What this task involves
Would you return exactly the lines from the top of the data below through the one containing "This screenshot has height=589, width=740.", leaving out the pictures?

-------- Material provided --------

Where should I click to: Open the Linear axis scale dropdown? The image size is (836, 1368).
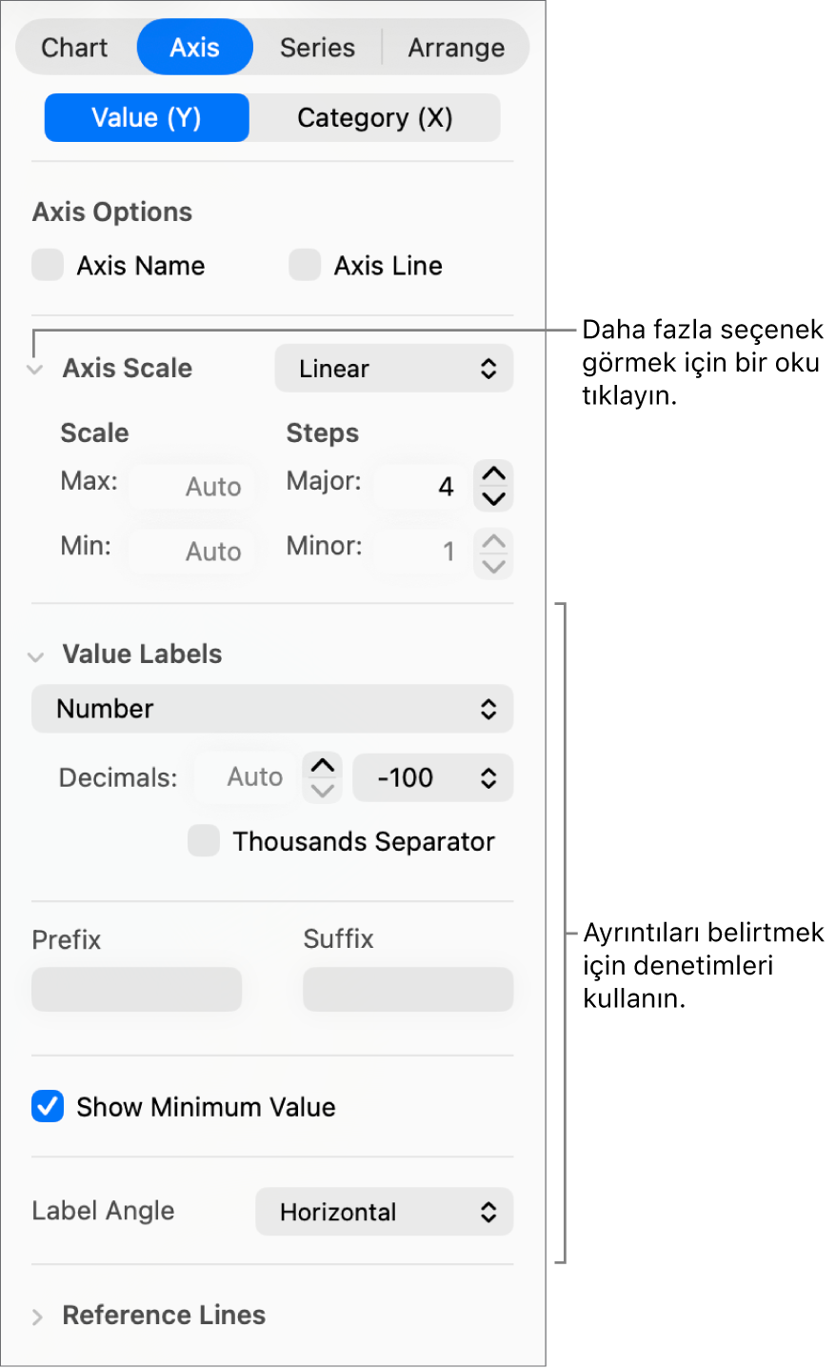tap(393, 369)
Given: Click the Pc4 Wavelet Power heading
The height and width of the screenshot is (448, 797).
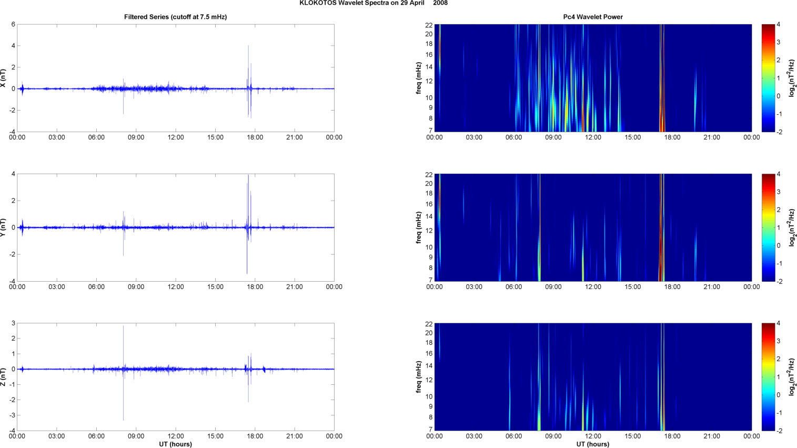Looking at the screenshot, I should (x=593, y=17).
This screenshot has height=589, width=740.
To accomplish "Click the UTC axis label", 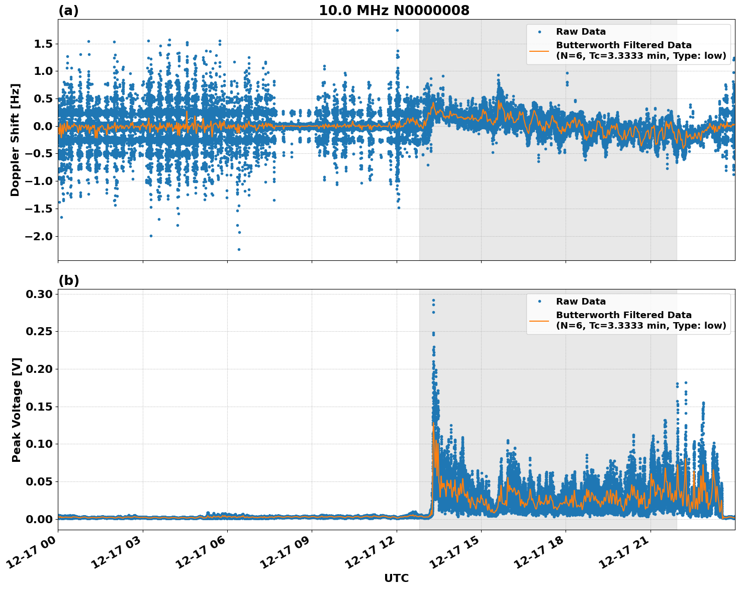I will [397, 578].
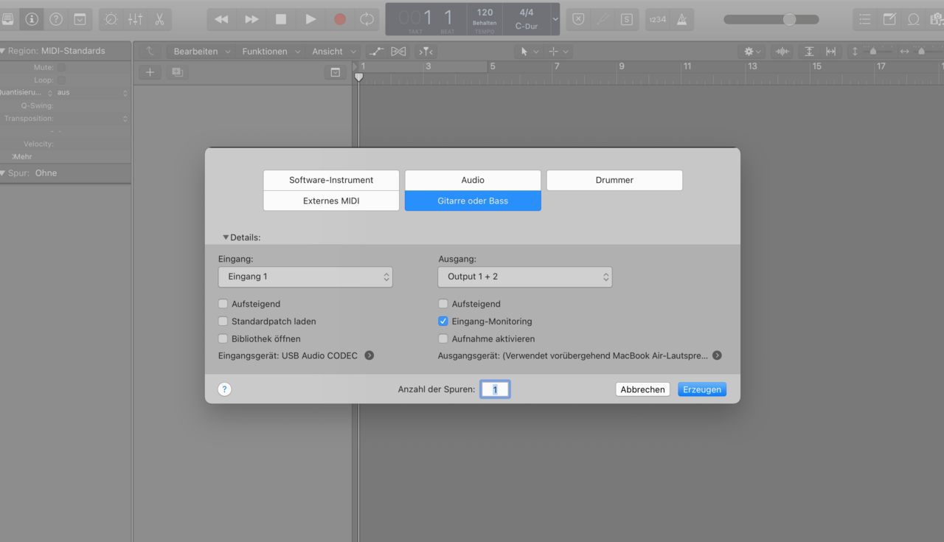Disable the Eingang-Monitoring checkbox
This screenshot has width=944, height=542.
pyautogui.click(x=443, y=322)
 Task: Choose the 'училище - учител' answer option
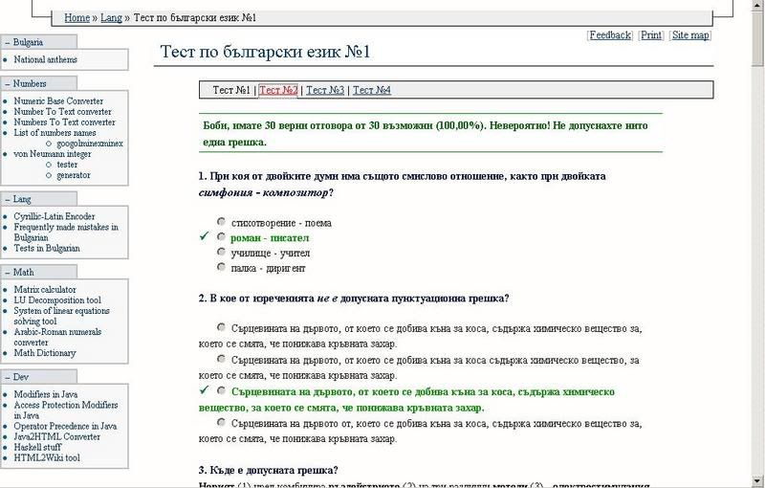(x=222, y=253)
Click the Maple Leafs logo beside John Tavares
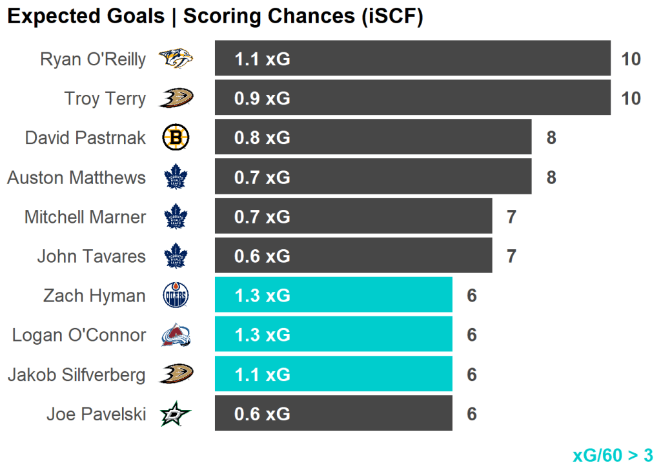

--------

Written response
Where should I click to: Open the Linear axis scale dropdown? The image size is (836, 1368).
tap(393, 369)
Given: Click the Pc4 Wavelet Power heading
The height and width of the screenshot is (448, 797).
Looking at the screenshot, I should (x=593, y=17).
This screenshot has height=589, width=740.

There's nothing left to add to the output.